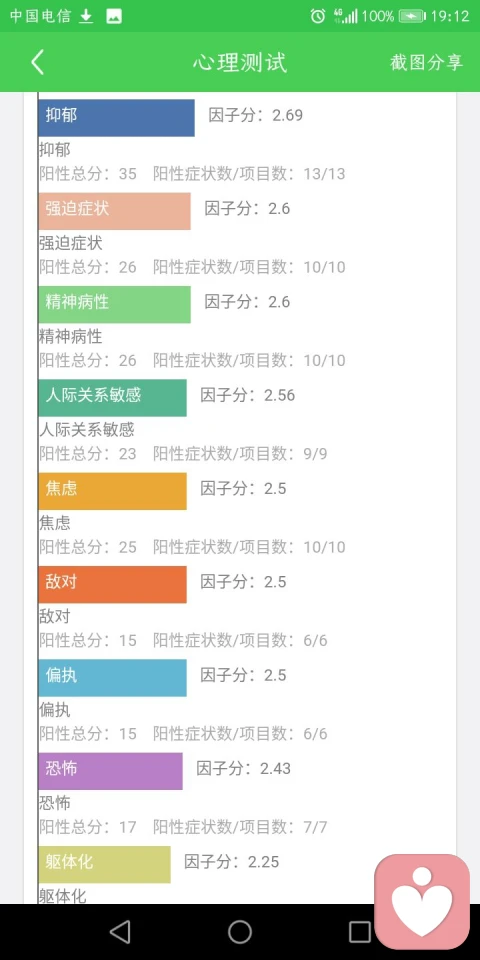Screen dimensions: 480x960
Task: Tap the 心理测试 page title
Action: (240, 62)
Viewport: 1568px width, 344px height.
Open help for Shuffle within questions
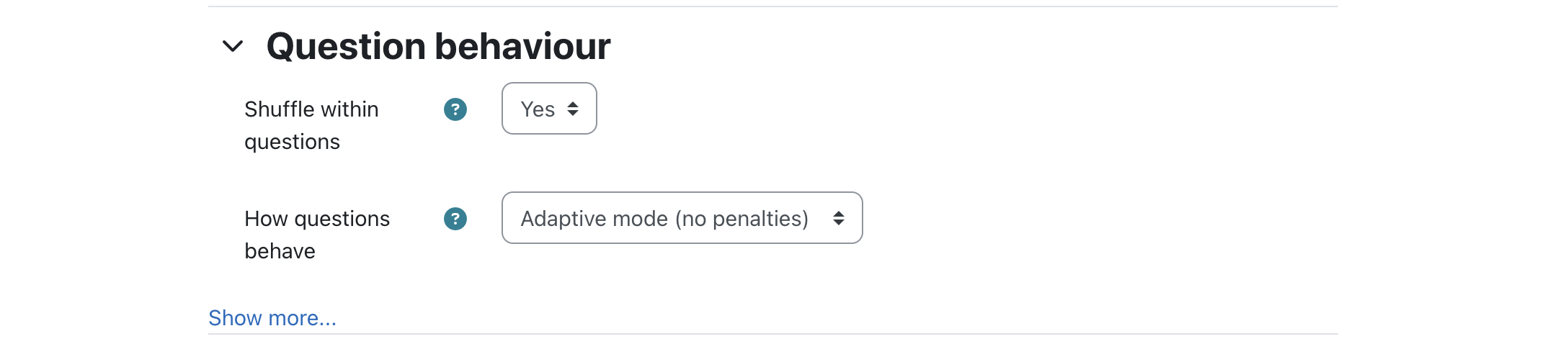[455, 109]
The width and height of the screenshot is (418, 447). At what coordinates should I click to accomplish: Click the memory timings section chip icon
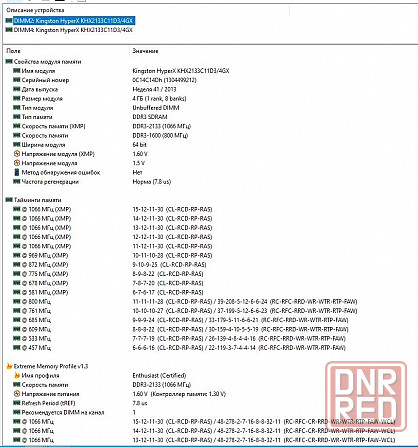coord(9,200)
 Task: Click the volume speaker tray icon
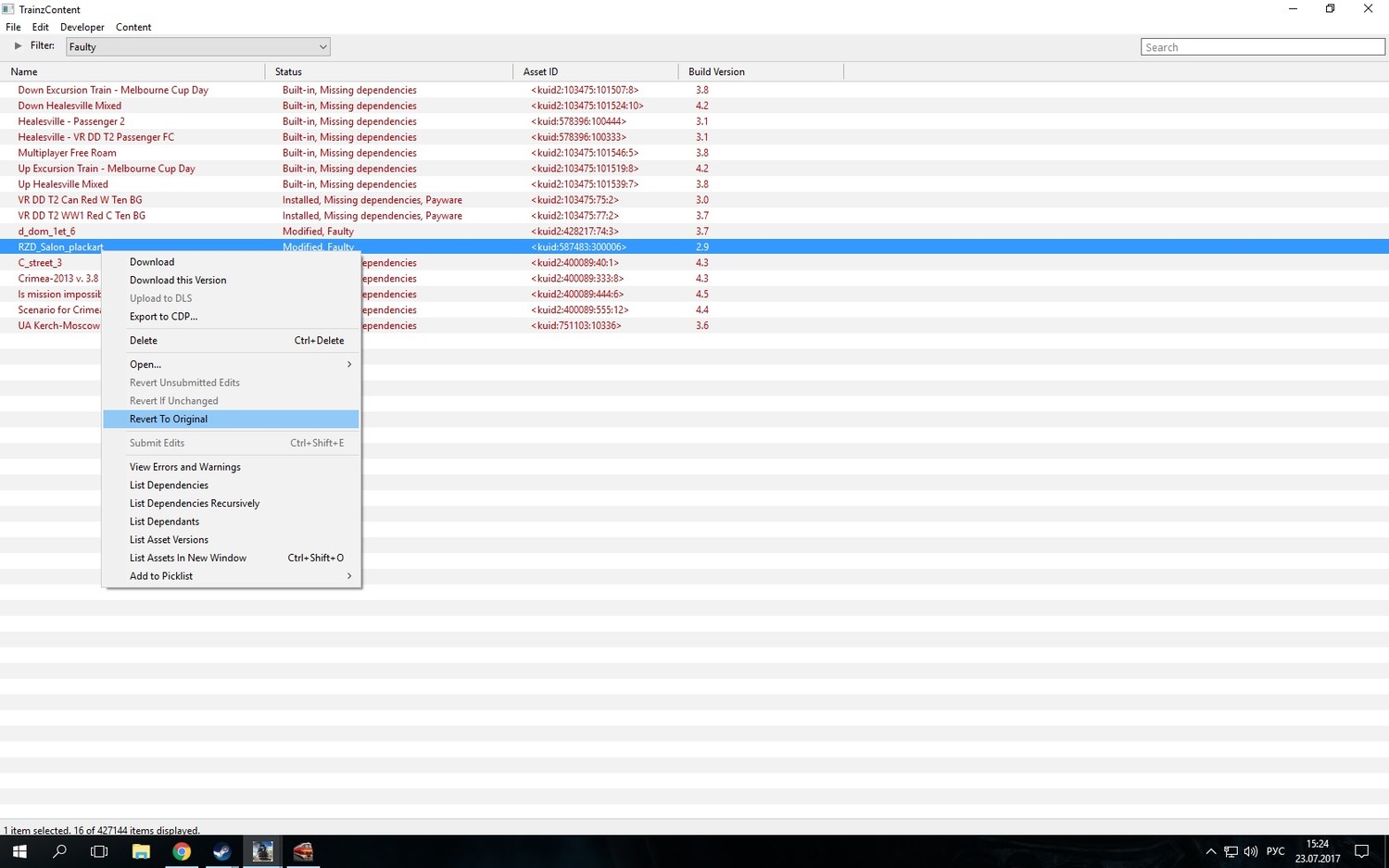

What is required
Please recast all the entries above as a JSON list of strings, one string per line, skipping blank lines and leaving out the pictures.

Exercise answer
[
  "Screen dimensions: 480x960",
  "Task: Tap the 心理测试 page title",
  "Action: (240, 62)",
  "Viewport: 1568px width, 344px height.",
  "Open help for Shuffle within questions",
  "[455, 109]",
  "The width and height of the screenshot is (418, 447). At what coordinates should I click to accomplish: Click the memory timings section chip icon",
  "coord(9,200)",
  " Task: Click the volume speaker tray icon"
]